Gastrointestinal irritation producing mild diarrhea, nausea and vomiting may occur with any oral and some parenteral beta-lactams, but is more common with the amoxicillin/clavulanic acid combination. Ceftriaxone may cause biliary slugging producing pain, nausea and vomiting. Oral candidiasis is common with prolonged therapy, especially with broad spectrum drugs. Ampicillin and other broad spectrum oral penicillins can cause antibiotic-associated colitis due to superinfection with Clostridium difficile (metronidazole or vancomycin are use to control it). Up to 10% of patients receiving 3rd generation cephalosporins or imipenem may suffer secondary infections with resistant bacteria or yeast.

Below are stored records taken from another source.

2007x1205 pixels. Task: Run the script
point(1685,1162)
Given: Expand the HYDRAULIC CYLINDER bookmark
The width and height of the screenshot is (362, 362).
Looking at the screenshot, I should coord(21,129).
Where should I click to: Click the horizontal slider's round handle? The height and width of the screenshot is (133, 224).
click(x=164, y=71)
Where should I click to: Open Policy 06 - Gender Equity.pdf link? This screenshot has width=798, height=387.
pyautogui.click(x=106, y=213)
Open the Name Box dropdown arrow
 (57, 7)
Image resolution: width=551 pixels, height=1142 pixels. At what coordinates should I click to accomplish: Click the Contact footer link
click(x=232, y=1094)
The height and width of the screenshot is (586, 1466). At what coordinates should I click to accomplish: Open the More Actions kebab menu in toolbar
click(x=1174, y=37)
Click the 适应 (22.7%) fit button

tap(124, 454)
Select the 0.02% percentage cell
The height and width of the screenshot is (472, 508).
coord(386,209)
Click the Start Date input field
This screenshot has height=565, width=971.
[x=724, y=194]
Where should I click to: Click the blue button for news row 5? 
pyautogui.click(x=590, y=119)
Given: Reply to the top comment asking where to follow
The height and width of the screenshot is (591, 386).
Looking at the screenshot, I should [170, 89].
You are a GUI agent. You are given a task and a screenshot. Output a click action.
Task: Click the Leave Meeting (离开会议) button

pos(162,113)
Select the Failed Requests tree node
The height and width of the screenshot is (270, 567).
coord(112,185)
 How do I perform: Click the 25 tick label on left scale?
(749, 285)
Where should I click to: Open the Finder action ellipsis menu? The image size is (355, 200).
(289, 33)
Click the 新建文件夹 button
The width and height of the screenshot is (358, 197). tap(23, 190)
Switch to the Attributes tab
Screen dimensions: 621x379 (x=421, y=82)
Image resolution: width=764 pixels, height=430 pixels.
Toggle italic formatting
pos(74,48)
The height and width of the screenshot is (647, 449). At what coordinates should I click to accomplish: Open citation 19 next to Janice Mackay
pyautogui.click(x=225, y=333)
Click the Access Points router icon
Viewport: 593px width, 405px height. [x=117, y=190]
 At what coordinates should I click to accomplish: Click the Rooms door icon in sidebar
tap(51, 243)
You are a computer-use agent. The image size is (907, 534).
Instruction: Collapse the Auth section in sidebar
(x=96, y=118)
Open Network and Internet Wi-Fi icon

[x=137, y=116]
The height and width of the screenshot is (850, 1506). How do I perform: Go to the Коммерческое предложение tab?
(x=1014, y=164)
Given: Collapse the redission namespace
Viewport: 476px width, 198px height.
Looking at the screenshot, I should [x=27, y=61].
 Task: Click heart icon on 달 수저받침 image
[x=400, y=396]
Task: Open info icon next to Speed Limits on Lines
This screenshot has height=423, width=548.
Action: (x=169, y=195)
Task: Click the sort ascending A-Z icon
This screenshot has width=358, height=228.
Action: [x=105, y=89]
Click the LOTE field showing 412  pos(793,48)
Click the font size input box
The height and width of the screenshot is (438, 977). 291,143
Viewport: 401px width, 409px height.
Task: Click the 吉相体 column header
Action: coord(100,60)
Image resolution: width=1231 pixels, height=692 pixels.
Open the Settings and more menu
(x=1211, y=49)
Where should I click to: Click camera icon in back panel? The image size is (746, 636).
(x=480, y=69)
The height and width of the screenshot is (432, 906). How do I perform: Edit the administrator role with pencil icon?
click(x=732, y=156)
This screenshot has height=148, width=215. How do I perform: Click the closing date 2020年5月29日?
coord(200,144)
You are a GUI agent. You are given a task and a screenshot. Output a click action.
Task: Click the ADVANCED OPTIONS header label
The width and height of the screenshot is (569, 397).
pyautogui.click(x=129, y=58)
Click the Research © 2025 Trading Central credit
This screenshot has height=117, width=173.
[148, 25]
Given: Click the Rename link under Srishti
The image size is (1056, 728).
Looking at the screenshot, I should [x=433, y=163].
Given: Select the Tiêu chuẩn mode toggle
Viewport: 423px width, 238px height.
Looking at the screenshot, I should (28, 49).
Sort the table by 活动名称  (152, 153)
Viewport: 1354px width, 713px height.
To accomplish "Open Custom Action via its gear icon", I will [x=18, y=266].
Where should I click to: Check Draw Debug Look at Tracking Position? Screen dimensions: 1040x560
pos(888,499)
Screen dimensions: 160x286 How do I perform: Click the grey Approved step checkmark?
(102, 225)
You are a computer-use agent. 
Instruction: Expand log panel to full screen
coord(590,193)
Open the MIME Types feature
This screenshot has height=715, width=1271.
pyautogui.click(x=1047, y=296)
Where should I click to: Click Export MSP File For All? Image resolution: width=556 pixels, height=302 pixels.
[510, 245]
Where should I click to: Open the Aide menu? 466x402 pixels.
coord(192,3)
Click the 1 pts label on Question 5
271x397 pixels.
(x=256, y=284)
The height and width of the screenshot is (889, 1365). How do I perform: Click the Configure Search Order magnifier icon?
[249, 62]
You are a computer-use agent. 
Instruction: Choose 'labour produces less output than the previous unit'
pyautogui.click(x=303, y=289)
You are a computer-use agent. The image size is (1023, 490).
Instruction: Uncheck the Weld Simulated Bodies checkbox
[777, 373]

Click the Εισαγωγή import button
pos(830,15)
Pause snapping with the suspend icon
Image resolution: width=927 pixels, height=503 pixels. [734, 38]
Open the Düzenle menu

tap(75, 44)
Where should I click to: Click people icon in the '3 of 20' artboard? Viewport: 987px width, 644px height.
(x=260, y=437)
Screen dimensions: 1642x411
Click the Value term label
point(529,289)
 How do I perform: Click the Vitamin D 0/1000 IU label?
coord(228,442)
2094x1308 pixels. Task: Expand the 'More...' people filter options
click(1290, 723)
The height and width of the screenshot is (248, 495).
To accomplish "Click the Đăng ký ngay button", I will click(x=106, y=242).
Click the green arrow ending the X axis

Interstitial nephritis is uncommon with current drugs but dosage of cephalosporins and others must be adjusted based on creatinine clearance. Exceptions include cefoperazone, cefriaxome, penicillin V, penicillin G, ampicillin and amoxicillin. Electrolyte imbalance is uncommon but may occur with certain salt forms of penicillins. Hypernatremia may occur with penicillin G and others administered as a sodium salt, leading to congestive heart failure. Hyperkalemia may occur if the potassium salt is used, leading to fatal arrhythmias.